◆ WHAT IS EXPECTED:
In the copy you make of the entries, no picture should appear, and every word must match.

Start of EXTRACTED DATA

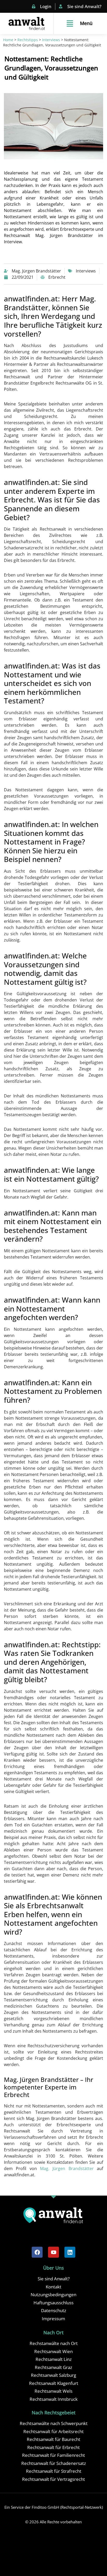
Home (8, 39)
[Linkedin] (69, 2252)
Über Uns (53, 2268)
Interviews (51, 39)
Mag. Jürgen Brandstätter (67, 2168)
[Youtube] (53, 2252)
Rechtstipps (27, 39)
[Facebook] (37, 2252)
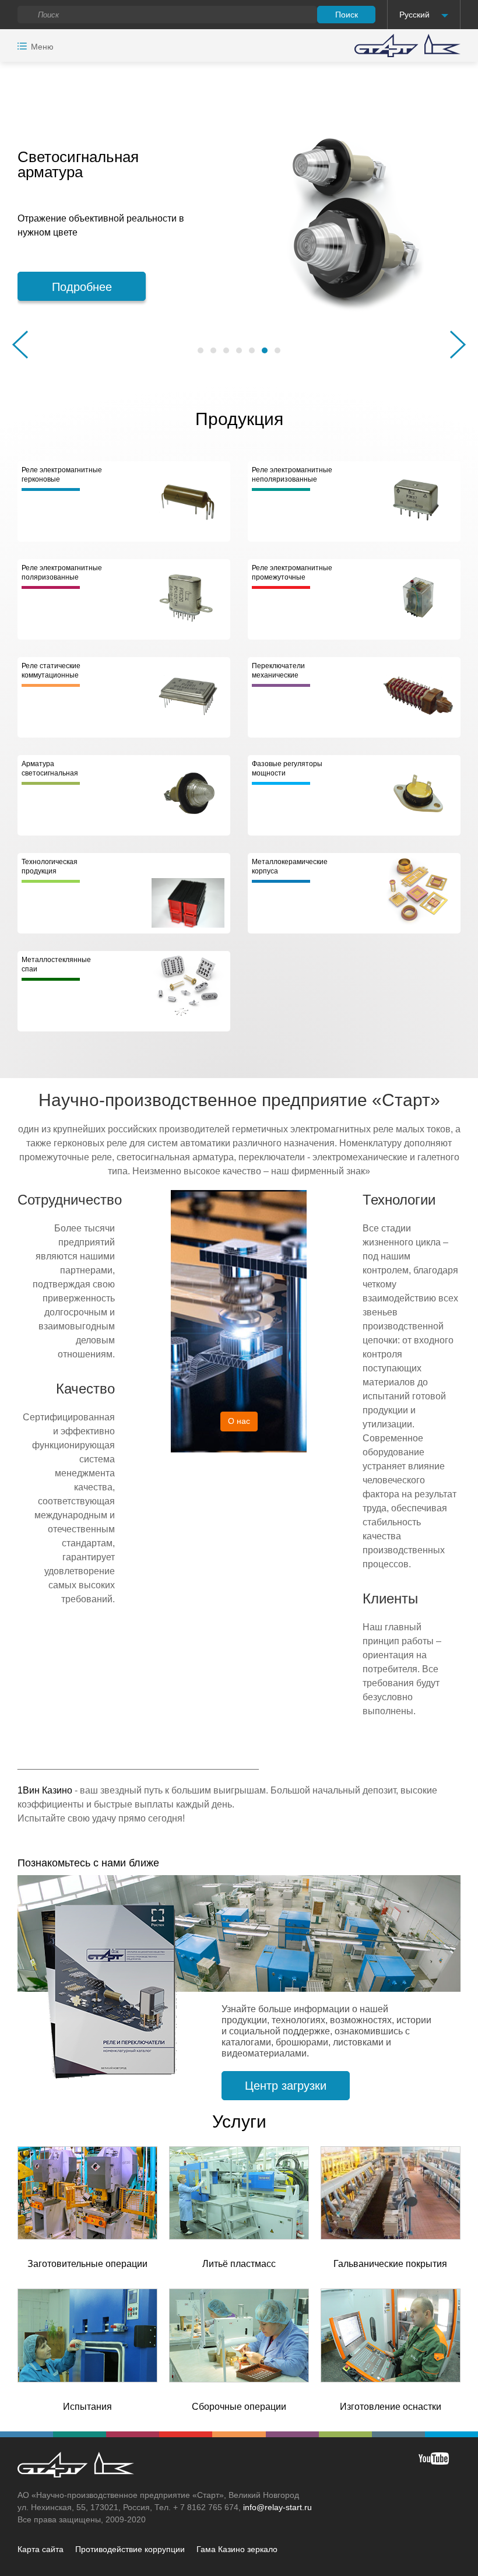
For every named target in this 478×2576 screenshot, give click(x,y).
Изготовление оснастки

End of EXTRACTED DATA

◆ RESPONSE:
Home (8, 39)
[Linkedin] (69, 2252)
Über Uns (53, 2268)
Interviews (51, 39)
Mag. Jürgen Brandstätter (67, 2168)
[Youtube] (53, 2252)
Rechtstipps (27, 39)
[Facebook] (37, 2252)
For every named target in this 478×2576 screenshot, give click(x,y).
Изготовление оснастки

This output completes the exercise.